Por exemplo, o exercício físico ajuda a reduzir o risco de desenvolvimento de diabetes tipo II em 58%. No entanto, quando a prevenção não é suficiente, é preciso saber como controlar a doença.

Antes de surgir diabetes tipo II, normalmente há um estado de pré-diabetes – níveis de glicemia acima dos valores de referência mas não suficientemente altos para ser diagnosticado como diabetes. Em caso de pré-diabetes, não se desenvolve automaticamente diabetes tipo II.

Na fase inicial da diabetes tipo II, a doença pode ser controlada, exclusivamente, através da prática de exercício físico e de uma alimentação saudável. Ao fim de algum tempo, é habitualmente necessário associar a estas medidas medicamentos específicos: os antidiabéticos orais e/ou injeções de insulina. A insulina é utilizada na diabetes tipo II apenas quando os antidiabéticos já prescritos sozinhos não conseguem controlar a glicemia; em caso de gravidez (os antidiabéticos orais não podem ser utilizados durante este período) ou em caso de complicações derivadas de outra doença ou situação específica (ex.: cirurgia).

Existem ainda antidiabéticos que apresentam um mecanismo de ação diferente dos antidiabéticos orais e que são administrados sob a forma de injeção (o Liraglutido e o Exenatido). Podem ser combinados com os outros medicamentos usados na diabetes, caso seja essa a opção do médico.
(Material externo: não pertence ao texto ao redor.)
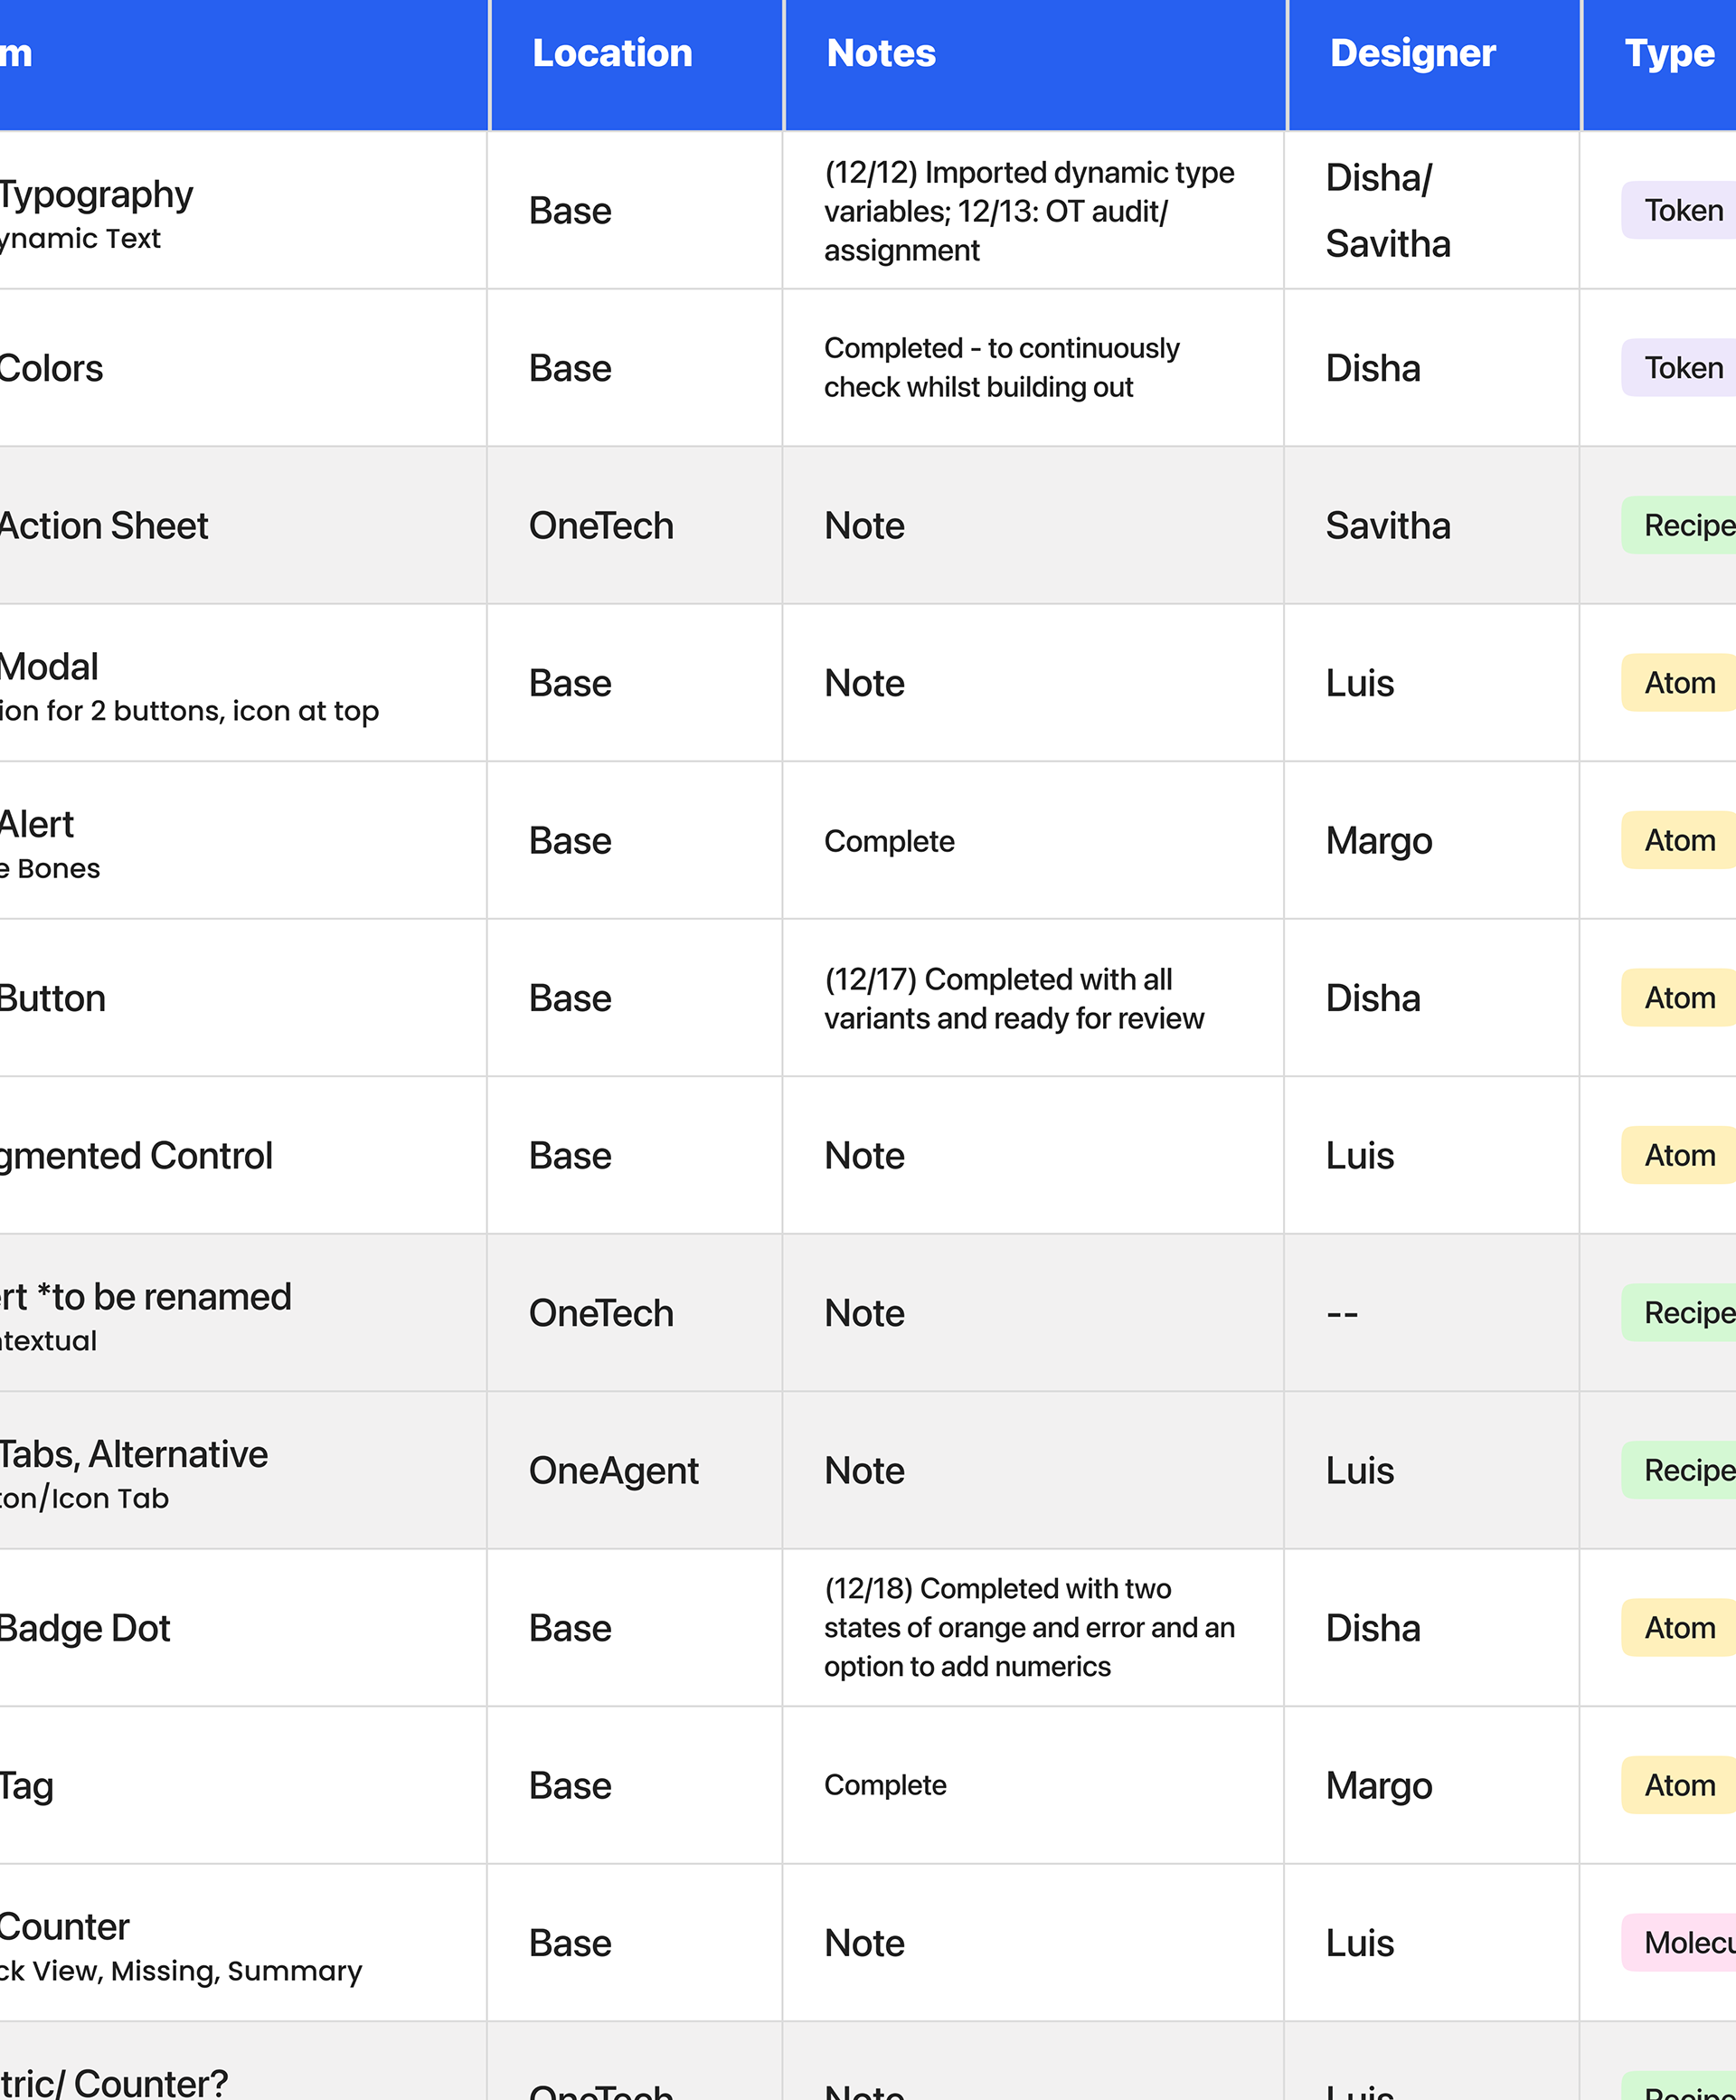Open the "Disha/ Savitha" designer cell

coord(1387,211)
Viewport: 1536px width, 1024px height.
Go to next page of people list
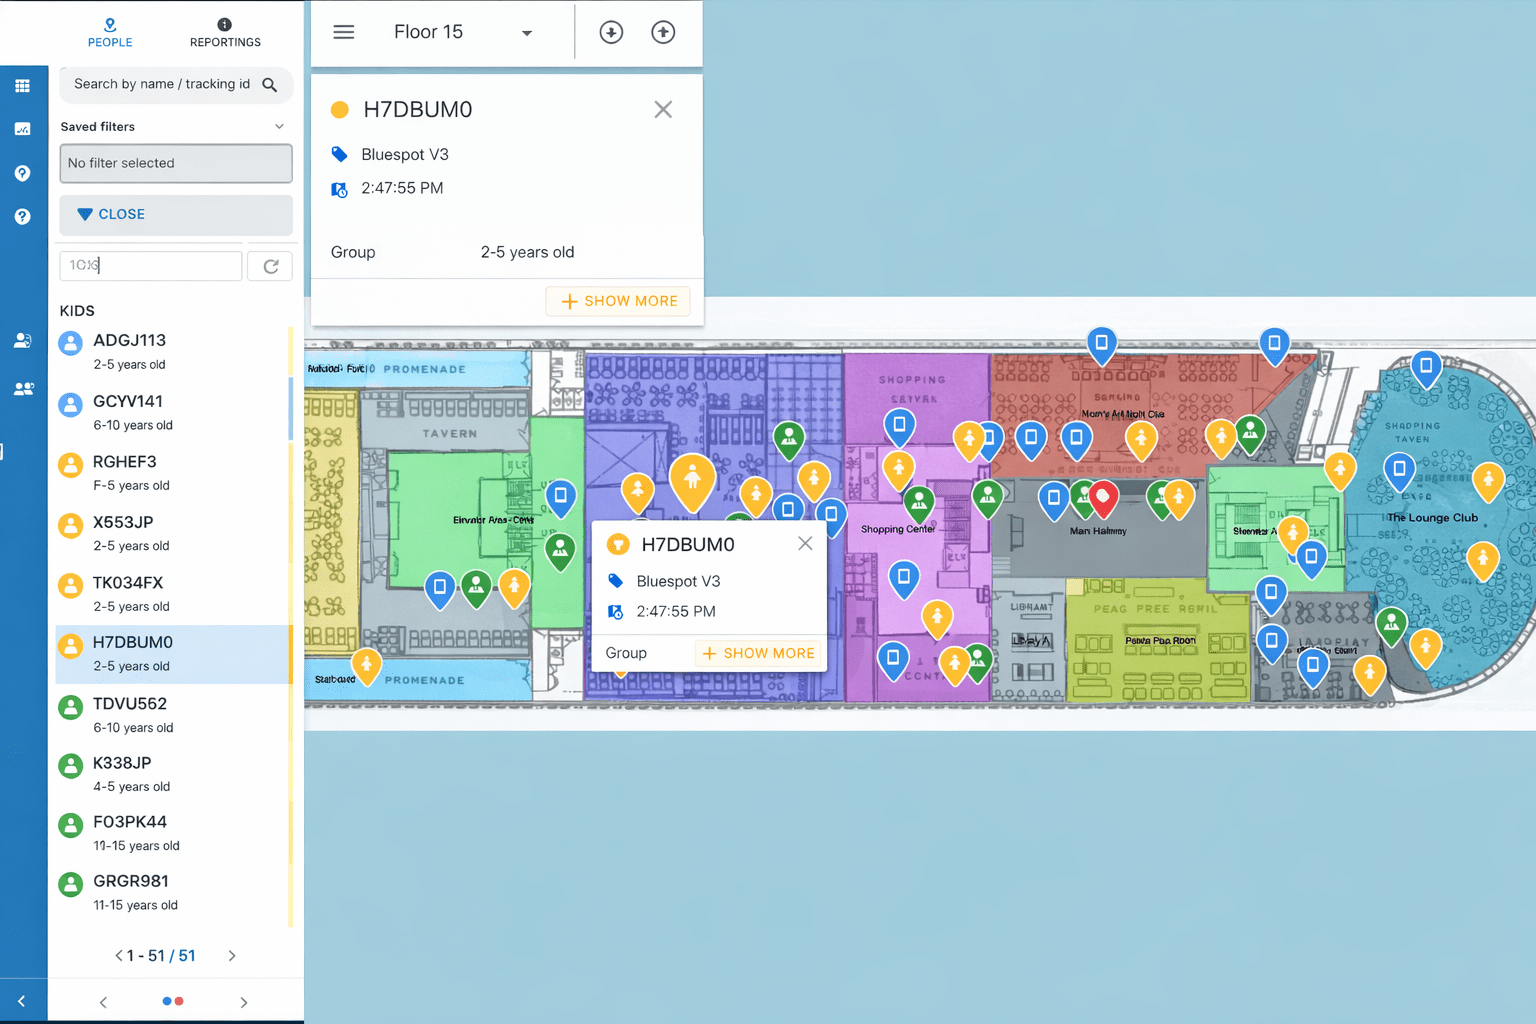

Os medicamentos antidiabéticos de toma oral atuam por estimulação da produção de insulina ou por aumento da sensibilidade das células à mesma, melhorando a sua ação ou reduzindo a absorção de glicose. Para que sejam eficazes, é preciso ter alguns cuidados:

  • Nunca se deve tomar medicamentos não prescritos pelo médico sem o seu conhecimento ou sem falar com o farmacêutico – existem interações entre medicamentos que podem levar a uma diminuição do efeito antidiabético;
  • No início do tratamento é comum surgirem alterações gastrointestinais com alguns antidiabéticos orais, como diarreia, dor abdominal, flatulência, náuseas e vómitos. No entanto, caso não haja melhoria dos sintomas, é necessário consultar o médico;
  • Alguns medicamentos podem também levar à diminuição da absorção de nutrientes e/ou à alteração do paladar. Por exemplo, a Metformina compromete a absorção de Vitamina B12, importante para a formação de células sanguíneas, metabolismo celular (medula óssea) e na função neurológica. Como tal, pode ser necessário recorrer a suplementação oral;
  • Outros podem ainda originar alterações sanguíneas, como anemia e trombocitopenia, e cardíacos, como falta de ar, dor no peito e edema (ex. Rosiglitazona);
  • Existem também medicamentos que apresentam um elevado risco de hipoglicemia, como a Glibenclamida e a Gliclazida, sendo o autocontrolo crucial para a monitorização da terapêutica;
  • Alguns medicamentos têm um prazo enquanto estão fechados mas depois de abertos apresentam um prazo mais curto;
  • Sempre que tiver consulta, o doente deve fazer-se acompanhar de todos os medicamentos que toma. Desta forma, o médico confirma as indicações dos mesmos, reconcilia o tratamento se necessário e deteta possíveis erros de medicação.

O tratamento deve então ser prescrito pelo médico, em função das condições do doente, garantindo o menor risco de complicações e promovendo a adesão à terapêutica. Todos estes aspetos devem ser considerados para que a terapêutica seja eficaz e… uma terapêutica eficaz equivale a uma doença controlada.